El Ejército arrestaba a su primer presidente elegido en las urnas, el hermano musulmán Mohamed Morsi, y tomaba las riendas. Llevaba un año en el cargo. Recuerdo a un grupo de hombres con caretas con el rostro de Morsi en la acampada de protesta de Rabaa Al Adawiya que pedía su libertad. Y a un joven con la cara ensangrentada unos días antes, el 30 de junio, haciendo la señal de la victoria en Tahrir, con un cartel en el que se leía en árabe y en inglés: «Fuera». Pedía la renuncia del islamista. La polarización de un país en dos plazas. La distopía.
Por las noches, enfrentamientos en Rabaa. Al amanecer, muertos.
El 30 de junio los egipcios se habían echado a la calle pidiendo su dimisión. Muchos factores allanaron el camino al Ejército: cortes de luz continuos, escasez en las gasolineras, una crisis económica derivada de dos años de inseguridad, la desaparición de los turistas tras la revolución de 2011 y el descontento por una Constitución hecha por y para los islamistas que muchos egipcios vieron como una amenaza a la laicidad del Estado.
Los militares dieron un ultimátum: si en 48 horas Morsi no cumplía la demanda de los egipcios, tomarían el poder. El hermano musulmán fue puesto bajo arresto por su ministro de Defensa, Abdel Fatah al Sisi. El entonces desconocido general llegaba para cumplir con la demanda popular, restablecer el orden, dar el poder a una autoridad civil, convocar elecciones. No tenía intención de presentarse… salvo que el pueblo lo pidiera. Creerle fue el mayor error que cometieron los egipcios. Algo de lo que se dieron cuenta pronto. Hoy, 10 años después, lo lamentan.
El general-presidente que ha cambiado la Constitución para permanecer indefinidamente en el poder dirige desde su torre de marfil una república que se hunde en una crisis económica sin precedentes y no puede protestar. Una más pobre, menos libre y más frustrada. Aquella escasez de combustible que fue la gota que colmó el vaso para los egipcios en 2013 se solucionó al día siguiente de tomar el poder los militares, lo que indicaba una estrategia para socavar la autoridad de Morsi. Pero la inflación actual de más del 60 por ciento y los más de 60.000 prisioneros políticos de las cárceles no son ninguna estrategia para hundir el Gobierno de Sisi, aunque así lo reprochen a los periodistas que usan ambas cifras.
Sisi ha logrado el respaldo internacional argumentando luchar contra el terrorismo y la inmigración, prometiendo crecimiento económico mientras dilapida los préstamos del Fondo Monetario Internacional en megaproyectos de los que se lucra el Ejército.
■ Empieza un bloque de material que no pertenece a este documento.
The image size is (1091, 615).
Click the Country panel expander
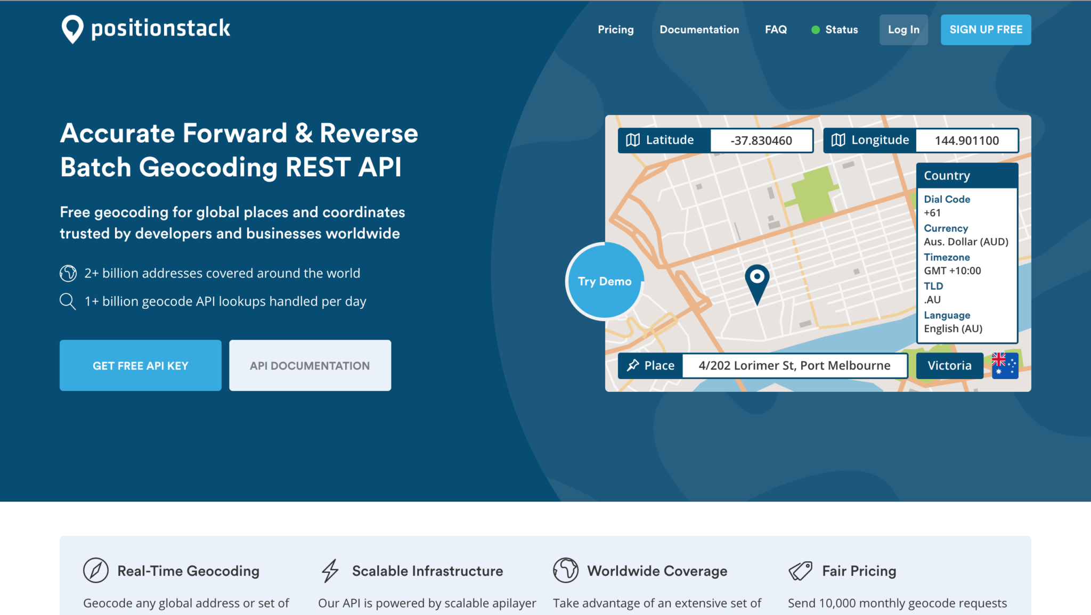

Los egipcios que durante una década estuvieron dispuestos a enajenar derechos y libertades a cambio de «seguridad y prosperidad» —la promesa de Sisi de 2013—, los que miraban hacia otro lado queriendo creer que sí, que los activistas encarcelados o forzados al exilio eran los culpables de todo, ahora solo encuentran un culpable: Abdel Fatah al Sisi.
Su dinero no vale nada tras dos devaluaciones, y el riesgo de inseguridad alimentaria va en aumento. El hambre se ha convertido en la peor de las dictaduras. Una contra la que los egipcios ya se han alzado más de una vez.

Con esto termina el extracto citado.